I would like to be a part of this....but I just cant do it..hopefully they prove me wrong..I think they could of beat Miami though...I dunno why..I just do


----------



## endora60 (Jan 5, 2006)

*Re: The Official "We Will Beat The Nets And Advance" Thread...*



PaCeRhOLiC said:


> I'm down without a doubt... :cheers:
> 
> Who still got faith..
> 
> ...


I'm with you, PaCeRhOLiC. It'll happen.

Laurie


----------



## JVR (Apr 20, 2006)

*Re: The Official "We Will Beat The Nets And Advance" Thread...*

I've got my money on Pacers in 5.


----------



## Auggie (Mar 7, 2004)

*Re: The Official "We Will Beat The Nets And Advance" Thread...*

for sure :clap: bring on the nets. but we need to learn to close out games and play with consistency, mainly JO (whose being ballin') and SJ whose been shooting quite well recently


----------



## Pejavlade (Jul 10, 2004)

*Re: The Official "We Will Beat The Nets And Advance" Thread...*

Indy in 7. Peja and Jayooh will prove the haters wrong.


----------



## Pacers Fan (Aug 25, 2002)

*Re: The Official "We Will Beat The Nets And Advance" Thread...*

I'm planning on starting a signature bet with Nets fans this afternoon. Who's with me?


----------



## USSKittyHawk (Jul 22, 2005)

*Re: The Official "We Will Beat The Nets And Advance" Thread...*

You guys got my support! Go get em!


----------



## Turkish Delight (Mar 17, 2004)

*Re: The Official "We Will Beat The Nets And Advance" Thread...*

I think the Pacers will win in 6. JO can totally dominate the Nets inside, so he's going to have to do just that for the Pacers to win. 
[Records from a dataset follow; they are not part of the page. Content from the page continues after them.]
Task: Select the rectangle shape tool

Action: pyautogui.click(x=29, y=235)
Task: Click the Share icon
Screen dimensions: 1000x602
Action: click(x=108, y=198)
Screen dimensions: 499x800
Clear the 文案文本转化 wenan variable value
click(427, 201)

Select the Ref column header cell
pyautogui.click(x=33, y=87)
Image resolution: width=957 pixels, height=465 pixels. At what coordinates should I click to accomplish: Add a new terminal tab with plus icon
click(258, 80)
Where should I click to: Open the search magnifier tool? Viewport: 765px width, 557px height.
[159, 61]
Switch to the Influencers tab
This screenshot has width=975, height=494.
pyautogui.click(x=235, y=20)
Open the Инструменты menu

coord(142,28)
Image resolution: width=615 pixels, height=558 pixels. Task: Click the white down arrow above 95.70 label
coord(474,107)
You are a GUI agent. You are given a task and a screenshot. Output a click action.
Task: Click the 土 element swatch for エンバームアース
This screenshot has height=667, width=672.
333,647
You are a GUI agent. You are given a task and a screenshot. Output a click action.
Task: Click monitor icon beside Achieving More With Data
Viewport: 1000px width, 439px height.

Also Kevin O'Niell who coached Carter will surely advise his players to get him out of the game by being physical with him.


----------



## bbasok (Oct 30, 2005)

*Re: The Official "We Will Beat The Nets And Advance" Thread...*

I'm feeling optimistic today.Pacers'll sweep Nets with 4-0!


----------



## GM3 (May 5, 2005)

*Re: The Official "We Will Beat The Nets And Advance" Thread...*



Pacers Fan said:


> I'm planning on starting a signature bet with Nets fans this afternoon. Who's with me?


What do you have in mind?


----------



## PaCeRhOLiC (May 22, 2005)

*Re: The Official "We Will Beat The Nets And Advance" Thread...*



Pacers Fan said:


> I'm planning on starting a signature bet with Nets fans this afternoon. Who's with me?




Yeah I'm down PF.


----------



## JayRedd (Jan 2, 2006)

*Re: The Official "We Will Beat The Nets And Advance" Thread...*

The Nets really aren't that great. They have no inside presence and no one on the entire squad plays defense aside from RJ. It's gonna be tough to stop the Triumvirate they have on the perimeter, and I wouldn't be surprised to see a 45+ game out of VC one night in the Meadowlands, but they can't rebound, defend or post up. I actually like Kristic a lot, but I don't see them running the offense through him enough for it to really hamper us. And I think a reinvigorated JO will be able to hold him in check. Or actually, we should probably use Foster/Pollard on Nenad and leave JO to guard whichever other stiff they send out there so he can concentrate on helpside D for all the many times VC, RJ and JKidd blow by our terrible perimeter defenders. It'll keep him fresher for offense too if he doesn't have to waste energy battling on the blocks with Nenad and can instead just stand around somewhere within 5-10 feet of Cliff Robinson, Collins or Padgett.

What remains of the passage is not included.